22 Interestingly, this region shows increased cortical thickness in trichotillomania compared with controls.
17 This region appears to play a greater role in adaptive online control over behavior, rather than in maintaining a task set
23, and has strong functional connectivity with other neural regions playing a primary role in suppression of triggered motor responses.
24 Previous research in OCD using the same task found hypoactivation of the lateral orbitofrontal cortices during reversal specifically.
9 Here we were not able to explore group differences in OFC activation during reversal because this region was not well represented in the activation map; this may reflect signal dropout, which is common for this region, and the relatively smaller total sample size.
In this study, we identified reduced activation of the right occipital lobe in trichotillomania patients compared with controls; geographically similar but not identical regions were affected for reversal compared with set-shifting (inferior occipital lobe for the former, middle occipital lobe for the latter). The precise role of the occipital lobe in distinct cognitive functions is not well established. This brain region is involved in the processing of visual stimuli, possibly more so for facial stimuli;
24 it is noteworthy that the current fMRI paradigm included composite stimuli, with one dimension of these stimuli being faces. The right middle occipital gyrus was significantly activated across a range of face-processing tasks, including masking and inattention tasks.
25 It would be valuable in future work to use fMRI tasks of emotional face processing in trichotillomania, in view of the aberrant activation of the occipital lobe found here across task stages, coupled with the above background literature. People with trichotillomania had lower affect regulation than controls in previous work,
26 and affect dysregulation has been suggested as a core feature of the disorder.
27Several limitations should be considered in relation to the current study. The sample size is small in this study, and therefore the study was not powered to evaluate group-level differences with statistical correction for multiple comparisons, but the findings had large effect sizes. Nonetheless, they should be regarded as being in need of replication in future work. Hair pulling severity scores were very similar for the small sample and therefore precluded an analysis of the relationship between brain activity and hair pulling severity. The study was neither designed nor powered to evaluate possible effects of treatment or gender on brain activation and cognition. All patients were women, whereas three of the controls were men; this gender balance differed significantly between the groups. Inspection of peak activation in male and female controls (see Figure S1 in the online data supplement) indicated no tangible differences; formal covariance for gender would have been inappropriate, due to the already small sample size and the fact that there were only three males.

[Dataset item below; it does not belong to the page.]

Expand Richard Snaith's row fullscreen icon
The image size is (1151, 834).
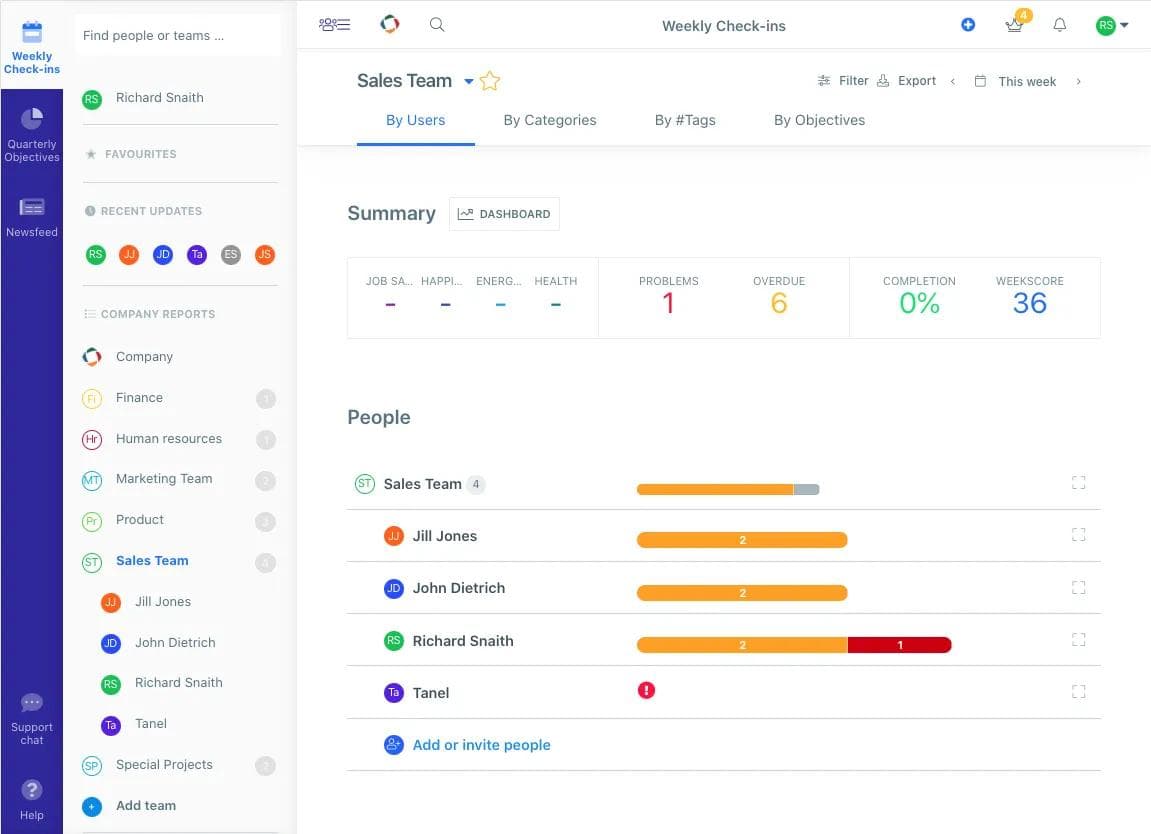coord(1078,639)
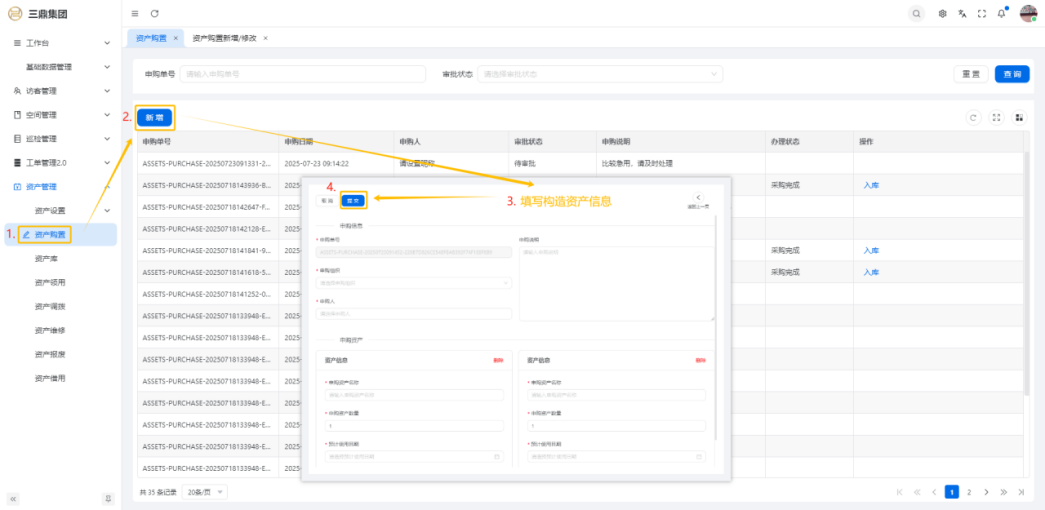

Lastly, flexible responding is just one aspect of cognition. It would be valuable to study other domains using functional imaging in future trichotillomania research, especially response inhibition and face processing. This could be enabled by multisite collaborative research, with a view to recruiting larger samples.
There is an ongoing search in psychiatry for models of the neurobiological circuitry implicated in given disorders. One salient aspect of trichotillomania is the seemingly uncontrollable habit of pulling hair, even as the person is aware of worsening alopecia.
3 The current study found evidence for abnormal activation in the right middle frontal lobe and middle-inferior occipital cortices in patients with trichotillomania versus controls. Rather than suggesting a primary deficit in flexible responding, we suggest that this may be due to secondary deficits elsewhere, because the activation patterns were abnormal across reversal learning and set-shifting.